Pixel coordinate grounding data:

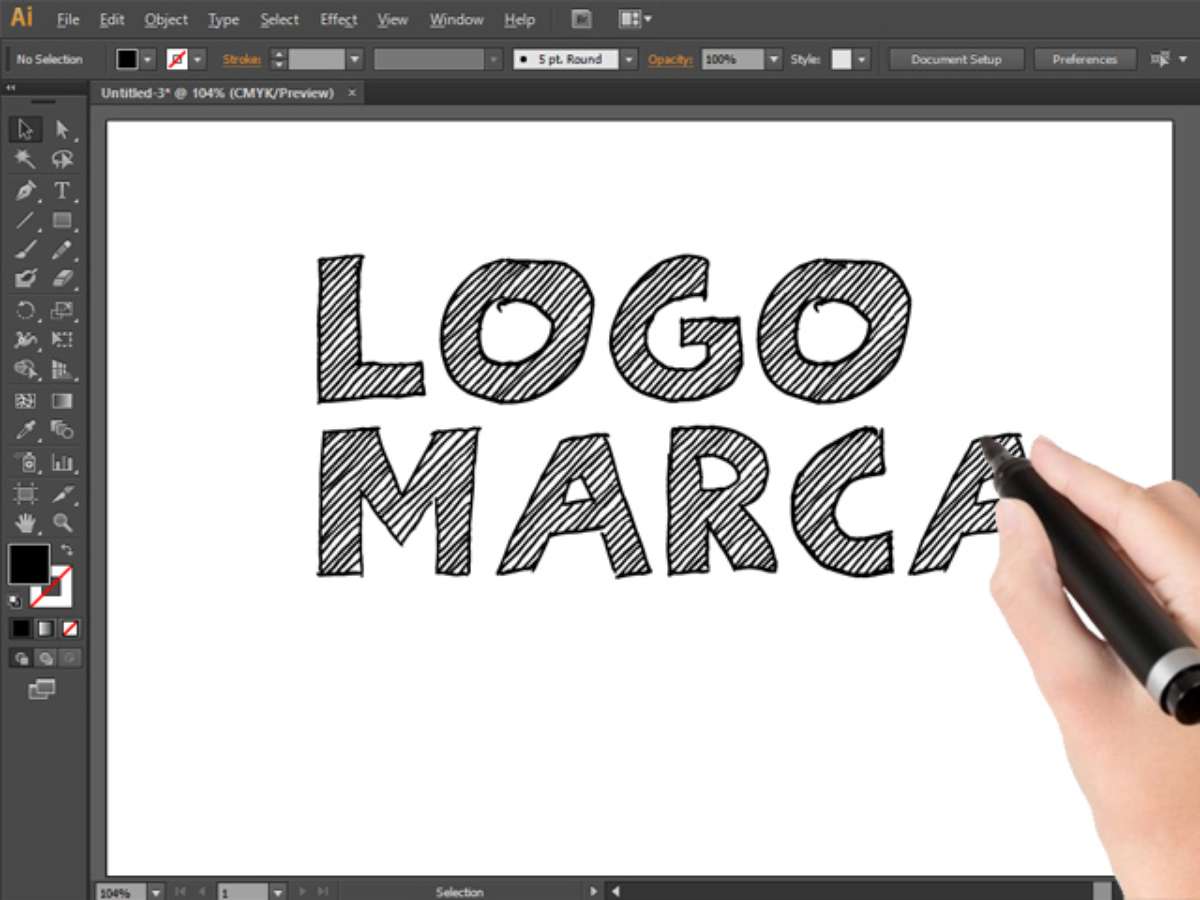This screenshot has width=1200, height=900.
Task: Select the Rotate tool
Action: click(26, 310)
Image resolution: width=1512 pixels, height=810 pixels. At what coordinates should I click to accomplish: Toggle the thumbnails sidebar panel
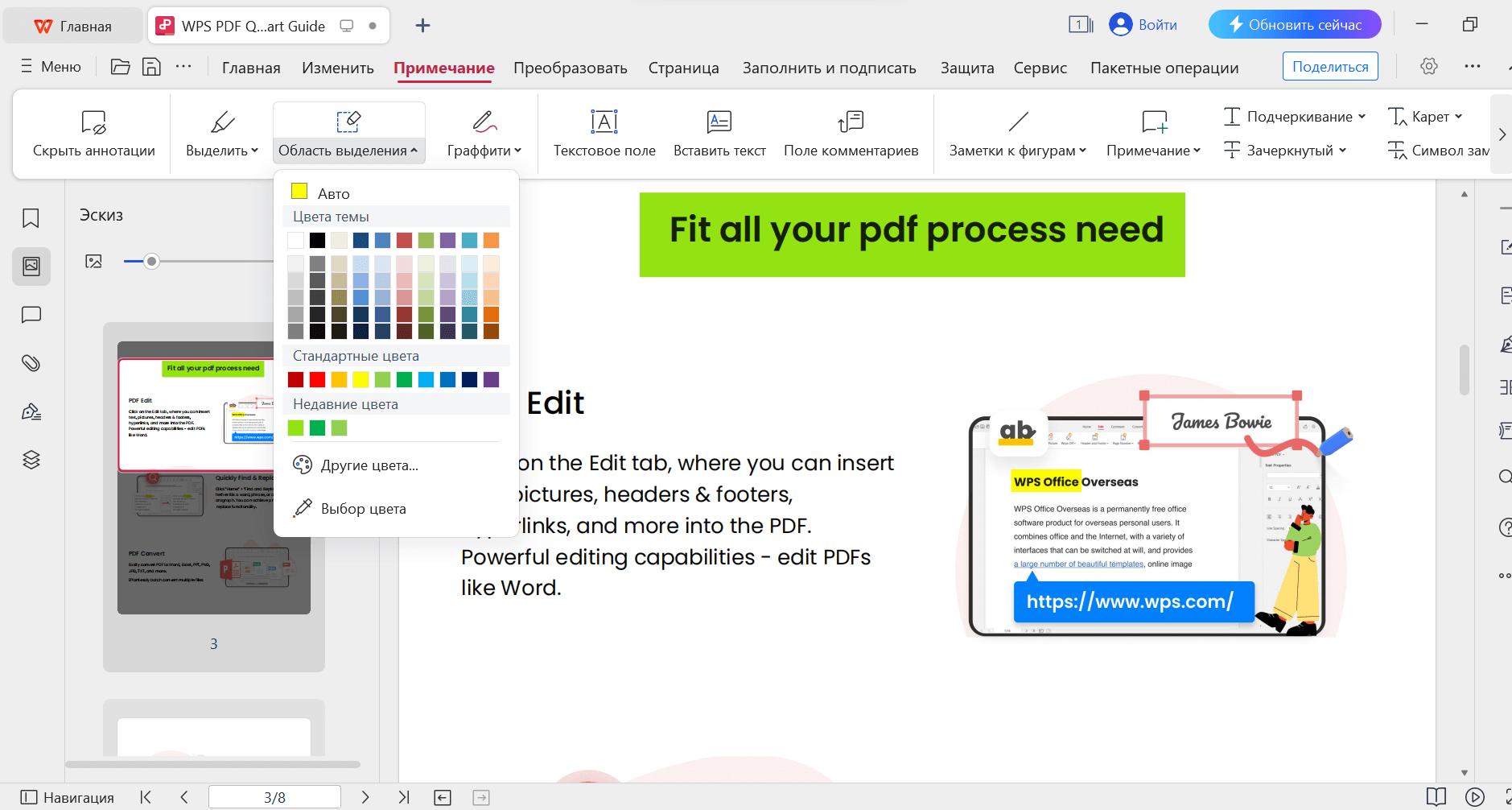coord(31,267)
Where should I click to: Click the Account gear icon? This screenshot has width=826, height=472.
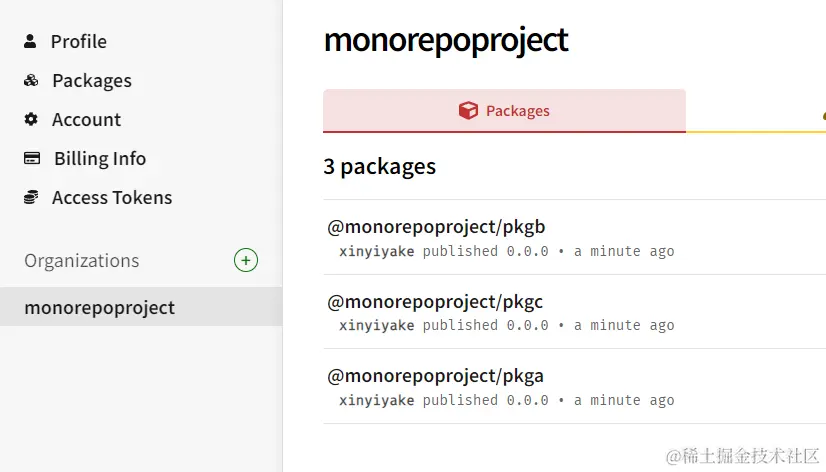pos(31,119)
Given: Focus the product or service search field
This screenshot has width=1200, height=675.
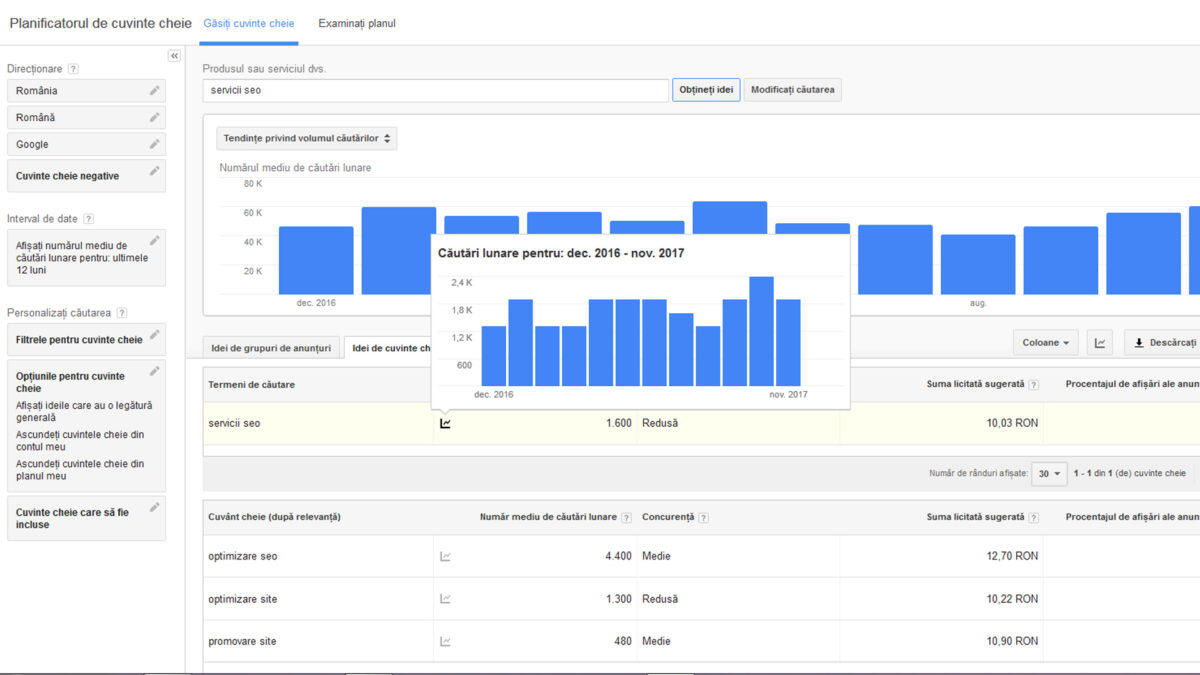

## Your instructions:
Retype word for word the span of lines above that begins with the line containing "Where should I" and ends with the last line of the records; skip all pictures.

## Exercise solution:
Where should I click to: Click the Account gear icon? This screenshot has width=826, height=472.
pos(31,119)
Given: Focus the product or service search field
This screenshot has width=1200, height=675.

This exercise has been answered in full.